Life is like a flight. On this flight you have FLIGHT ATTENDANTS, which includes the Pilot. These are people in your life who can see things from a different point of view and often times see a situation better than you. These are the two to three people who advise you. It could be your parents, best friend (or close friend), sister/brother, therapist/counselor or a Pastor. I suggest having more than one person who advises you because in the multitude of counsel, there is safety (Proverbs 11:14). I’m grateful that the advisors I have all speak with one voice and I share openly with each of them. At the conclusion of it, there is NO CONFUSION and that is a tremendous blessing. When there is CONFUSION, that is a BIG RED FLAG that something is off and you need to recalibrate.

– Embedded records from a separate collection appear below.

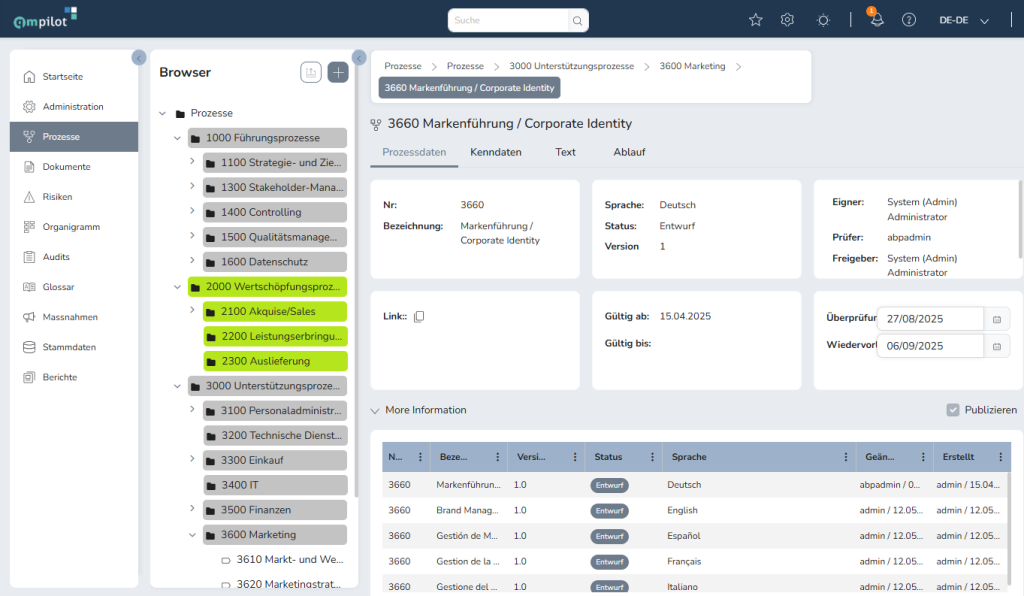1024x596 pixels.
Task: Open the Ablauf tab
Action: click(629, 152)
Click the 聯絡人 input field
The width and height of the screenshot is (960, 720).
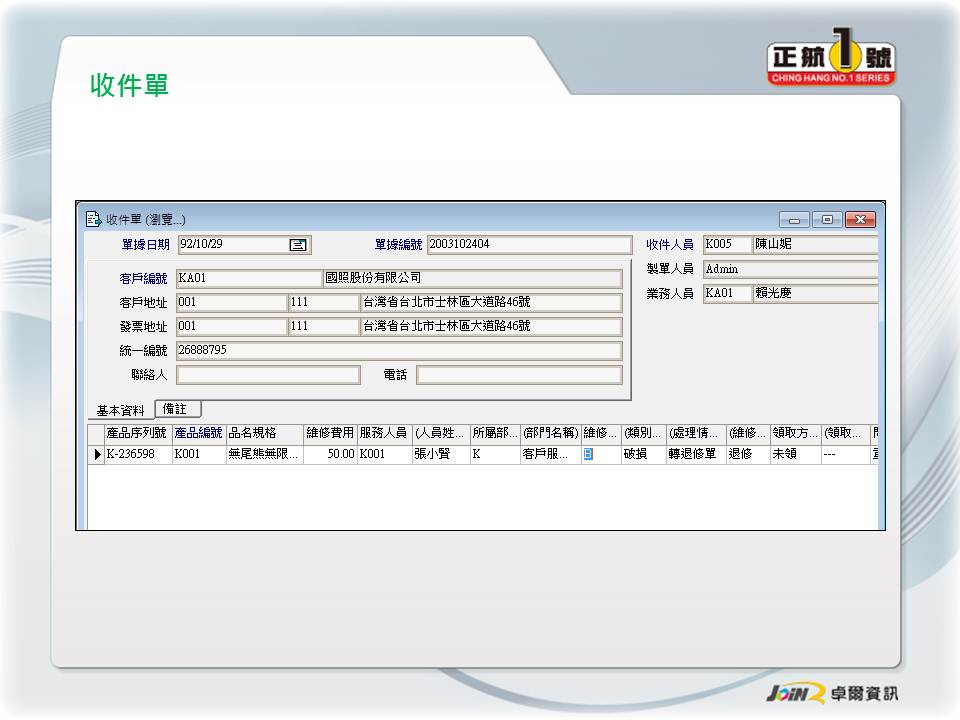click(x=268, y=375)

Your FLIGHT ATTENDANTS are like Gauges of Life that tell you that you are on the right path. However, your Flight Attendants (Advisors) should only confirm what has been spoken to you in your heart by the Father. You wouldn’t board a flight not having a destination in mind. Trust yourself. Trust that YOU can make wise decisions. On the journey to being AUTHENTICALLY and UNAPOLOGETICALLY YOU, ask yourself first does a choice or decision line up with what YOU truly know that YOU LIKE or at its core, is it something that YOU DO NOT LIKE. Make sure it lines up with God’s voice inside of YOU. Then when it all checks are clear…TAKE FLIGHT…WITHOUT FEAR! Be on your way to being your most AUTHENTIC AND UNAPOLOGETIC SELF.